Carell stars as a murderer (yes, you heard that right) — as John DuPont in the fact-based drama "Foxcatcher." Directed by Bennett Miller, the Oscar-nominated filmmaker behind "Moneyball" and "Capote," the movie is inspired by the story of Olympic wrestler Mark Schultz (Channing Tatum), and how his life changed after the death of his brother David (Mark Ruffalo).
In real life, John DuPont was a wealthy and privileged man, an heir to the DuPont chemical fortune, and he had a passion for wrestling. DuPont set up a well-appointed training facility for Olympic wrestling hopefuls — but he was also a paranoid schizophrenic, and in early 1996, he snapped, leading to a violent incident in which he shot and killed David Schultz.
The first still from the movie has been released, and the photo suggests just how deeply Carell has been willing to invest himself in the role. With a large prosthetic nose and grey hair, Carell is barely recognizable, and director Miller says that's exactly what he had in mind.
"We just had our first test [screening], and not everybody recognized Steve," the filmmaker told Entertainment Weekly. "He is aged [for the film], and his face is changed, and his physicality changed. If I say I'm going to make a movie about a guy who's a schizophrenic murderer, there are probably a dozen actors who would immediately appear on anybody's casting list. And Steve would not be on any of those lists.

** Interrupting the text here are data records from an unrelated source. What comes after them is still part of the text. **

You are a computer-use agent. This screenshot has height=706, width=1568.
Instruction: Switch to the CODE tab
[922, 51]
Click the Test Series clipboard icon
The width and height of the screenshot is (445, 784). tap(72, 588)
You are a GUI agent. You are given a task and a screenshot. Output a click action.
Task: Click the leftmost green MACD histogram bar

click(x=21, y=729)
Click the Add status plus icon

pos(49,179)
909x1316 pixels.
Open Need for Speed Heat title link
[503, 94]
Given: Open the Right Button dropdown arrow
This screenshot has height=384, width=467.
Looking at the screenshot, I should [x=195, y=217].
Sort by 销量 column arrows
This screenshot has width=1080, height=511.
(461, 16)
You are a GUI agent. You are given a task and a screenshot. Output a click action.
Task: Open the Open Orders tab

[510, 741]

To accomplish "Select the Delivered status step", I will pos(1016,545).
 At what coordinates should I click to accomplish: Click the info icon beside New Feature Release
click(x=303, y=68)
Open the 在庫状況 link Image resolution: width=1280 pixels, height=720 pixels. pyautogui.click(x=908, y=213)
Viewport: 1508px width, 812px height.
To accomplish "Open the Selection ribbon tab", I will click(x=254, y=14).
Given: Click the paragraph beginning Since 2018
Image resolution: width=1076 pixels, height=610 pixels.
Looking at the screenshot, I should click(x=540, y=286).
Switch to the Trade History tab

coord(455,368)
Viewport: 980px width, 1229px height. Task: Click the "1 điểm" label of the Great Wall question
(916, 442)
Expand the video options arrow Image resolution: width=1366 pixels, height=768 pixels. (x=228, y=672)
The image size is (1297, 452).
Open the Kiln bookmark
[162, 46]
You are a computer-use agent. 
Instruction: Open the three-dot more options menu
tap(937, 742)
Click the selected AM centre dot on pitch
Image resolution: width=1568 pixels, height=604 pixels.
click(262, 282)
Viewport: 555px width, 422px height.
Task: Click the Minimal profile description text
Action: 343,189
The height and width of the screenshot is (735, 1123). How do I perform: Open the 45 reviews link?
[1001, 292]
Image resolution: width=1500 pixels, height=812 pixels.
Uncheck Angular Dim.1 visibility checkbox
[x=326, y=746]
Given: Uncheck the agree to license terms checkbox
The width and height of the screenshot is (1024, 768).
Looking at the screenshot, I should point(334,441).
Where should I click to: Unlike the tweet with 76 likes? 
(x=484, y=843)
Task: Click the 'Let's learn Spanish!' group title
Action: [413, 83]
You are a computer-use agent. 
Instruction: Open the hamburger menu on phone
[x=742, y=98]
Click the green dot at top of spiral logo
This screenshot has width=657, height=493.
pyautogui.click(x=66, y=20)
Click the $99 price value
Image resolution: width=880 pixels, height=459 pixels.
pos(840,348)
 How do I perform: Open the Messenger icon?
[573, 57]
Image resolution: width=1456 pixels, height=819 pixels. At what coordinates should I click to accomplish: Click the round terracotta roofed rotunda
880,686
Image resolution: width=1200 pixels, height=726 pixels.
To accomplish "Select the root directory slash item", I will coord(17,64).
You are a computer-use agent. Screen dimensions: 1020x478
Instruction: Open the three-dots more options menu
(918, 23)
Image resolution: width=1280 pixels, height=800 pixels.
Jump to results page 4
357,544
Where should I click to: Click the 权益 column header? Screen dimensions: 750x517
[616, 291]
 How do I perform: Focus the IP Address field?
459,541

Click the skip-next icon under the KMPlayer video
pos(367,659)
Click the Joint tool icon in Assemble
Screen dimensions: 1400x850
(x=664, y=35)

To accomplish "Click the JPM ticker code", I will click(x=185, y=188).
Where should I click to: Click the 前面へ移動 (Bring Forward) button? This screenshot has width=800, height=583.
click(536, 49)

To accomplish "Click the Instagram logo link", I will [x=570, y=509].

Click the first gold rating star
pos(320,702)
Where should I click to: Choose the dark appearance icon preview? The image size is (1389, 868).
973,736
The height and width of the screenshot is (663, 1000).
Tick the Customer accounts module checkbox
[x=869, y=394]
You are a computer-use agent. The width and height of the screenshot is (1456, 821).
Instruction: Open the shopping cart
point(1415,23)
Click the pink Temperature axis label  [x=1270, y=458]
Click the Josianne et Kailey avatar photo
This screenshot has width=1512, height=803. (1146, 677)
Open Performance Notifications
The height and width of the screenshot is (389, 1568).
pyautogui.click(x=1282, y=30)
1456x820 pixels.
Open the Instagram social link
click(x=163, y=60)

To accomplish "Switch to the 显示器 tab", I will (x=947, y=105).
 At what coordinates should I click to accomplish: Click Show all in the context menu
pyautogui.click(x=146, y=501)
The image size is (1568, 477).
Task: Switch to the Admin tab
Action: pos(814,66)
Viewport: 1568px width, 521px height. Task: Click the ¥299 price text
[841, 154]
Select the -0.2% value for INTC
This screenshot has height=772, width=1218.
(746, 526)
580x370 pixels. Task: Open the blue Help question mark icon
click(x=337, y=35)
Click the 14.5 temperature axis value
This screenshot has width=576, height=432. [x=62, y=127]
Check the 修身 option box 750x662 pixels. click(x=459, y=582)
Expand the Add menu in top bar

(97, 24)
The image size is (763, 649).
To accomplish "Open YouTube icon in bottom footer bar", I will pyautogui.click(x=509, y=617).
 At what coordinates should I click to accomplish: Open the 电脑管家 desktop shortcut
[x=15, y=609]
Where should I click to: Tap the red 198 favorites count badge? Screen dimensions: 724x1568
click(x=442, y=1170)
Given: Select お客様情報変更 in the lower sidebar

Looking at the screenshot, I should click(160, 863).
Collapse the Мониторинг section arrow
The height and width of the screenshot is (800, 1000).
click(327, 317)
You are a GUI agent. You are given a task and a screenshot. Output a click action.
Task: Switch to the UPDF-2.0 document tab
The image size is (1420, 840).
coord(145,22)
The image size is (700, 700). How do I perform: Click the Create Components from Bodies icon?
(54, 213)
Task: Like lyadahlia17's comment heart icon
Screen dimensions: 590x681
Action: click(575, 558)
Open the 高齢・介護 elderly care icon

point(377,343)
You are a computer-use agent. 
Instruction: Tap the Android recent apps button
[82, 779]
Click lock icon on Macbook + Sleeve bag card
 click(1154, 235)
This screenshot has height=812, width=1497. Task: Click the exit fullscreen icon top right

And that's a good thing. Because it's unexpected … John DuPont was a character who nobody thought was capable of doing something as horrible as he did."
[Related: Cast of film "Foxcatcher" embraces wrestling]
While best known as the sweet but clueless Michael Scott from "The Office," Carell has been known to take on somewhat edgier roles on the big screen. Carell played a callous and emotionally abusive father to impressive effect in the indie success "The Way, Way Back," and he was convincing as a gay academic contemplating suicide after a messy breakup in "Little Miss Sunshine."
But nothing compares to his upcoming project. With his meaty and atypical role in "Foxcatcher," Carell is blazing a brand new trail for himself in serious roles, and it certainly doesn't hurt that the movie hits screens as critics are compiling their ten best lists with awards season is around the corner.
"Foxcatcher" opens in theaters December 20.